Fortgesetztes Verfahren:

1006/78 E ;

Betreff

Der Verwaltungsgerichtshof hat durch den Vorsitzenden Senatspräsident Dr. Raschauer und die Hofräte Kobzina, Öhler, Meinl und Dr. Würth als Richter, im Beisein des Schriftführers Dr. Hailzl, den Beschluss gefasst:

Spruch

Gemäß § 46 VwGG 1965 wird dem Antrag des Dr. HK, Rechtsanwalt, und der SK, beide in G, N-gasse nn, auf Wiedereinsetzung in den vorigen Stand wegen Versäumung der Frist zur Einbringung ihrer Beschwerde gegen den Bescheid des Gemeinderates, der Landeshauptstadt Graz vom , Zl. A 8- 259/6-1977, betreffend einen Aufschließungsbeitrag, stattgegeben.

Begründung

Der Verwaltungsgerichtshof hat mit Beschluss vom , Zlen. 1632, 2236/77-7, die gegen den obzitierten Bescheid des Gemeinderates der Landeshauptstadt Graz vom erhobene Beschwerde der beiden Antragsteller wegen Unterlassung der Behebung von Mängeln gemäß §§ 33 u. 34 Abs. 2 VwGG 1965 als zurückgezogen angesehen und das Verfahren eingestellt. Dagegen richtet sich der vorliegende Antrag auf Wiedereinsetzung in den vorigen Stand.

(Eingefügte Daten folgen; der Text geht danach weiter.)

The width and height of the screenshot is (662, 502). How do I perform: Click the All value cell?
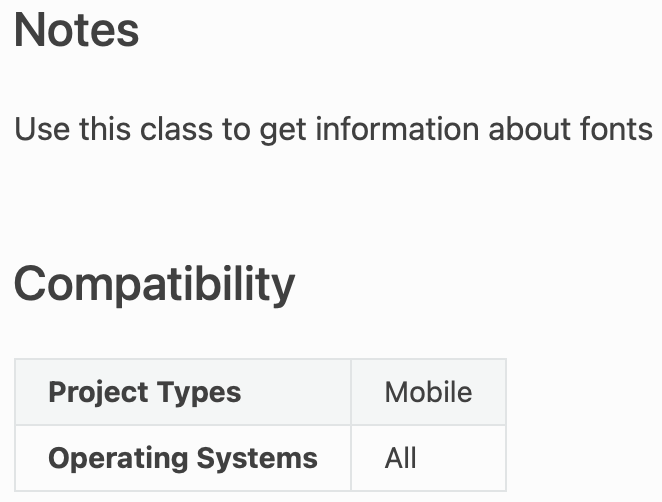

Darin erachten sich die Antragsteller szt. durch ein unvorhergesehenes Ereignis an der rechtzeitigen Vorlage einer weiteren Ausfertigung eines Schriftsatzes zur Ergänzung der erhobenen Beschwerde an den Verwaltungsgerichtshof gehindert gewesen zu sein. Begründend führen sie unter Anschluss einer "eidesstättigen Erklärung" ins Treffen, die Kanzleiangestellte, Frau Eva Maria S., habe - entgegen dem Auftrag des Erstbeschwerdeführers - versehentlich an Stelle des abverlangten Schriftsatzes einer Beschwerdeergänzung eine weitere Ausfertigung der ursprünglichen Beschwerde vorgelegt. Auf Grund des Umstandes, dass einerseits für die Zweitbeschwerdeführerin durch Beauftragung eines Rechtsanwaltes die Gewähr für die ordnungsgemäße Erledigung der Verfügung des Verwaltungsgerichtshofes gegeben gewesen sei und andererseits für beide Beschwerdeführer ein Fehler der Rechtsanwaltskanzlei vorliege, welche beide ohne Verschulden an der Einhaltung der Frist gehindert habe, liege ein unvorhergesehenes Ereignis im Sinne des § 46 Abs. 1 VwGG 1965 vor. Frau Eva Maria S., so führen die Antragsteller aus, habe bisher ihre Tätigkeit insbesondere bei der Erledigung und Abfertigung der täglichen Post der Rechtsanwaltskanzlei einwandfrei und fehlerlos ausgeübt, sodass für sie der obangeführte Fehler unvorhergesehen gewesen sei.

II.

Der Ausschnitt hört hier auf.